His warning coincides with research from money transfer group WorldFirst, finding half of Australians would consider investing in international property if it was cheaper than Australian property.
“While it may seem like a good idea at the time, investing overseas is quite a perilous exercise mainly because, unless you know the place or have family living in the country, you don’t know the local market, especially from a demand perspective,” Mr Peleg said.
“It’s only the local people who know if an area is really popular and has high demand or vice versa.”

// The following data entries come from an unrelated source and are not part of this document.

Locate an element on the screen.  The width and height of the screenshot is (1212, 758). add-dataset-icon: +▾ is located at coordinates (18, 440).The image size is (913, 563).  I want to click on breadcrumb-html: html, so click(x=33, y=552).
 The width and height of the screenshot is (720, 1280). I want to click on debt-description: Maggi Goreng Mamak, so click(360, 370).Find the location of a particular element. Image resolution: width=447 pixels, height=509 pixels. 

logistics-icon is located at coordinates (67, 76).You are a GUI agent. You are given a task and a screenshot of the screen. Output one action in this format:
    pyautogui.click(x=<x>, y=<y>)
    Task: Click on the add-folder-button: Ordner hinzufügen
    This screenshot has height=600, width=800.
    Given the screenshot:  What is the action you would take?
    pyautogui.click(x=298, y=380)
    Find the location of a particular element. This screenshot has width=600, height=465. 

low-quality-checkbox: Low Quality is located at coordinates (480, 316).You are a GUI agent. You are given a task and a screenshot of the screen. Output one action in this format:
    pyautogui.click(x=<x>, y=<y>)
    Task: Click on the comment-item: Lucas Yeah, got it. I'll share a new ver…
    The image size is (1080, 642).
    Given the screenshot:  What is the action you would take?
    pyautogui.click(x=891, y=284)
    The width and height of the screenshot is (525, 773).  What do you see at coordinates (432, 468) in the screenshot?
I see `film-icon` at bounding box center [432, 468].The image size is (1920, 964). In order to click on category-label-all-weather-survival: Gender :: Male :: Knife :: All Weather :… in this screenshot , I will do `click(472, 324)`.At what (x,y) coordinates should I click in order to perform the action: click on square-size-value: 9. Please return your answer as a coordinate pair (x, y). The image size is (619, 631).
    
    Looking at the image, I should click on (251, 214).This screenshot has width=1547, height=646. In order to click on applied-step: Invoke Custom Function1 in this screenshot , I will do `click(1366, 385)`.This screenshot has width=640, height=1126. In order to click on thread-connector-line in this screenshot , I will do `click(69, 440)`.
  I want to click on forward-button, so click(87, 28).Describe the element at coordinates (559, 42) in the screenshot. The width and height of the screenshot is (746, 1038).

Continuing, Mr Peleg said the Australian property market is generally highly regulated when it comes to valuations. These buyer protections may not exist in other countries and buyers’ understanding of fair market value is also compromised in international markets.
“Even here there are blacklisted areas where lenders require more deposit and they will also tell you if it is high risk,” he said.
“But overseas you won’t know any of this, not the supply and demand factors, not the demographics of the area and not whether good tenants are available.”
I still want to invest overseas, help me out?
Mr Peleg’s advice for those committed to foreign property investment is to become familiarised with the market, laws and regulations of the country and region in question.
Investors should also be aware of how they would recoup losses in the event of a tenant’s failure to pay rent.
Additionally, he noted that developers in some instances hold the property management company, and as such are not fully independent.
With this in mind, Mr Peleg said, “Often they offer a rental guarantee for a certain period, so you will be convinced the property generates good rental return and therefore its market value is higher. However, the person who pays for the rental guarantee is the investor.
“In addition, in Australia you know with an existing property the commission the agent receives is about 2 per cent and for off-the-plan maybe between 4-6 per cent.
“However, overseas in an unknown market you don’t know what the commission is and the person who ultimately pays is you and, in some cases, it could be 10 per cent or even more commission to the seller.”
He said the only exception is if an investor is purchasing with good advice from close friends or family who live in the area.
However, even this safety net may not be good enough, he added.
“RiskWise’s advice to investors is if they must purchase overseas, to at least try to stick with existing properties as opposed to off-the-plan, which carry a lot higher risk especially if there is a danger of oversupply in the area,” Mr Peleg said.